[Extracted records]
• • • • • • •

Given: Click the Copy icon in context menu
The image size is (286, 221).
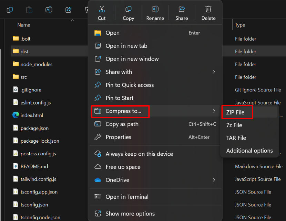Looking at the screenshot, I should click(x=128, y=9).
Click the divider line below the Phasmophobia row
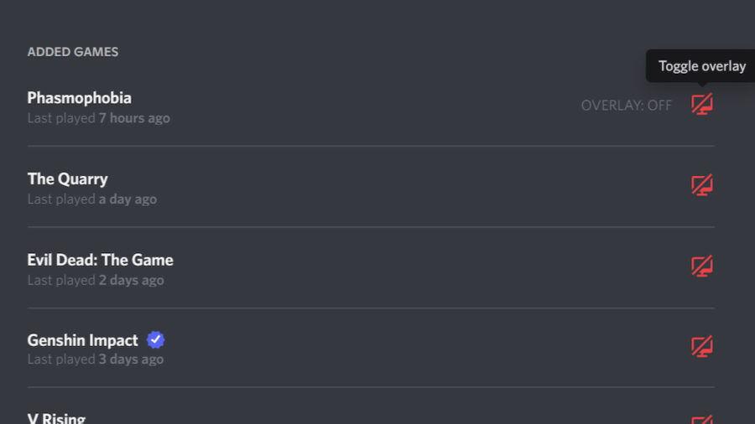 (371, 146)
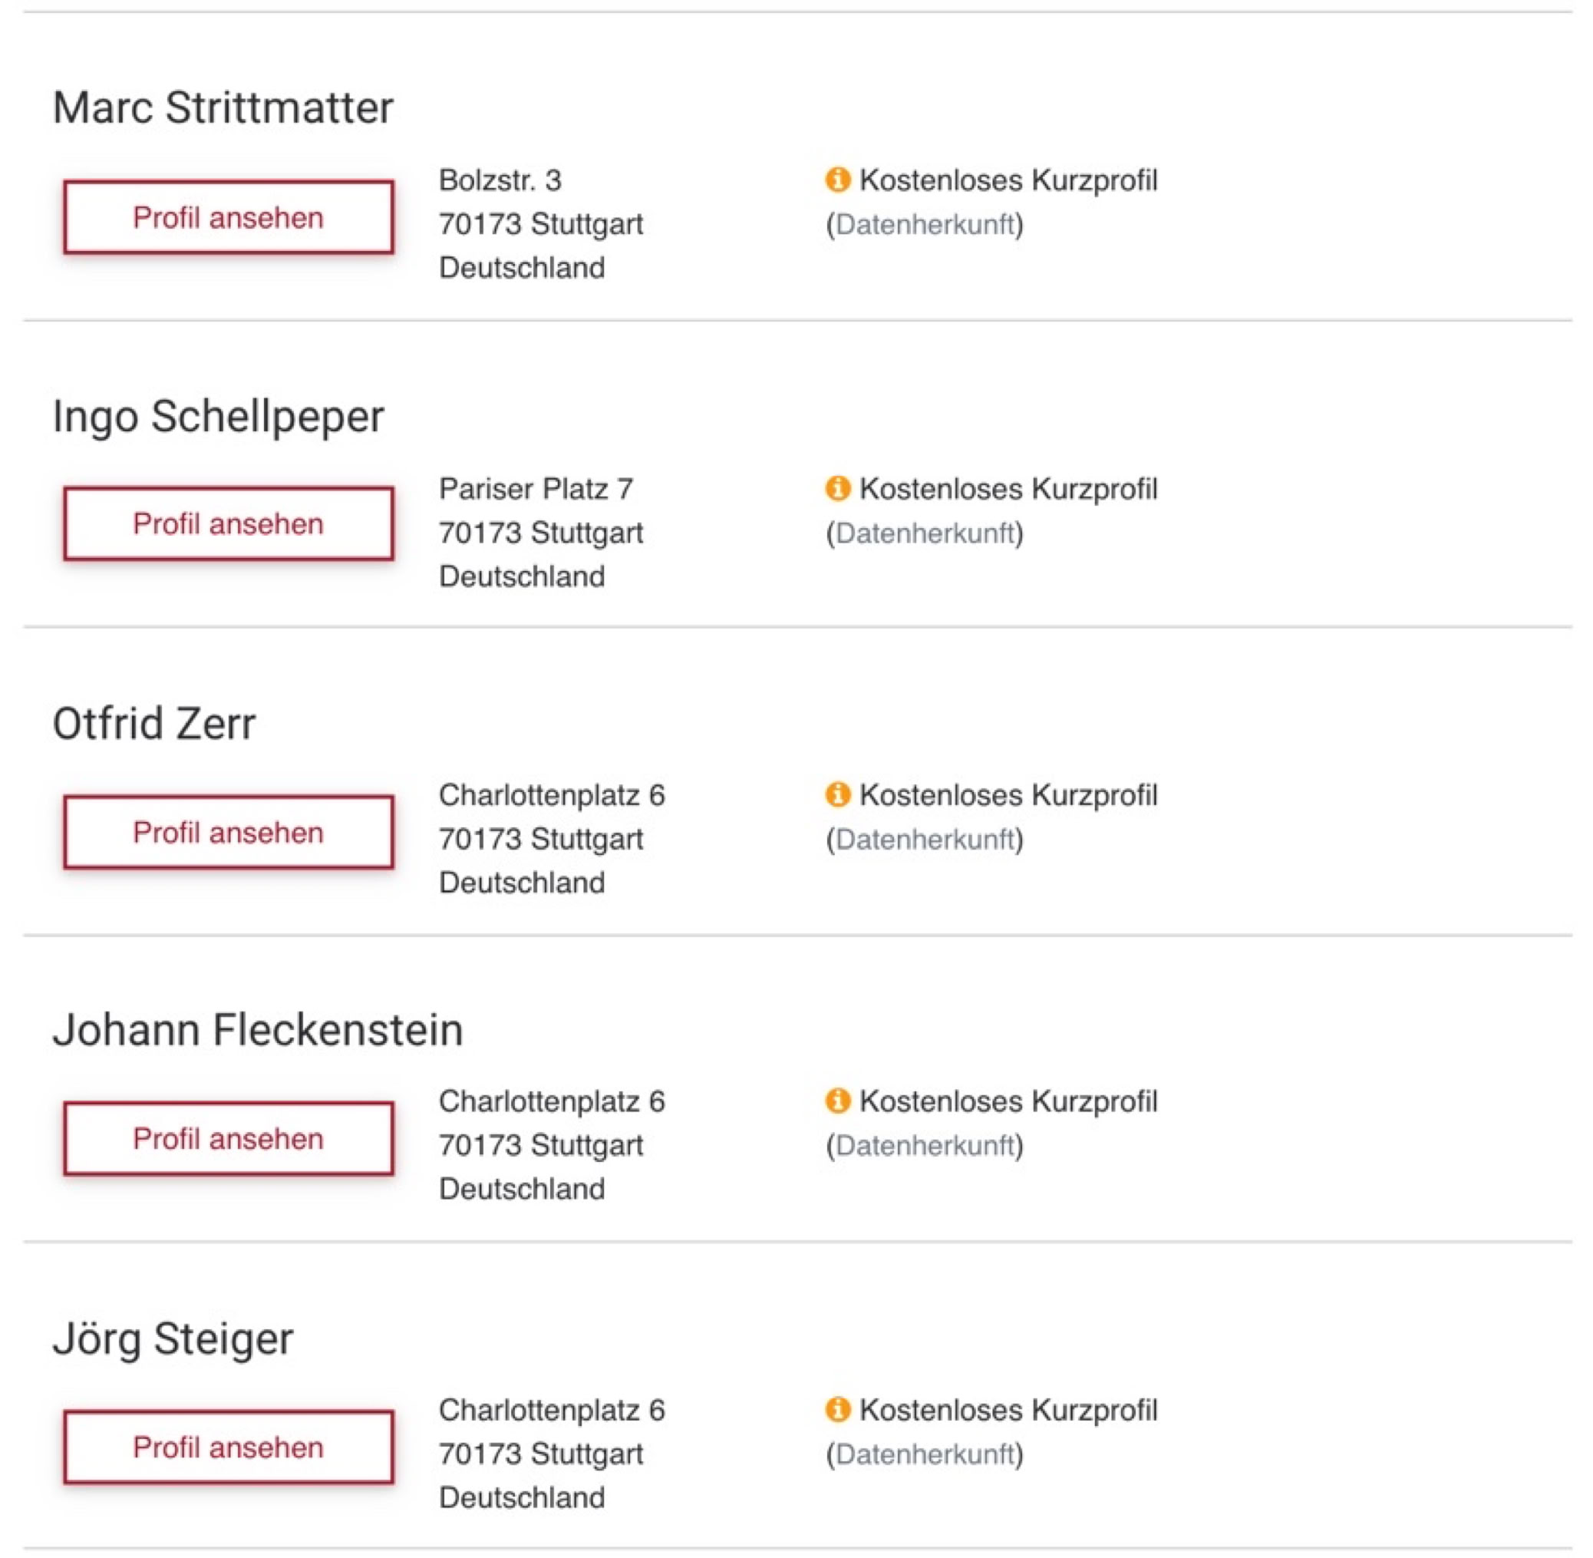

• • • • • • •

Your goal:
Could you recast every line of the items above as a numbered list, skipping any blank lines and leaving the pictures out?

Response for this exercise:
1. Given: Click the Copy icon in context menu
2. The image size is (286, 221).
3. Looking at the screenshot, I should click(x=128, y=9).
4. Click the divider line below the Phasmophobia row
5.  (371, 146)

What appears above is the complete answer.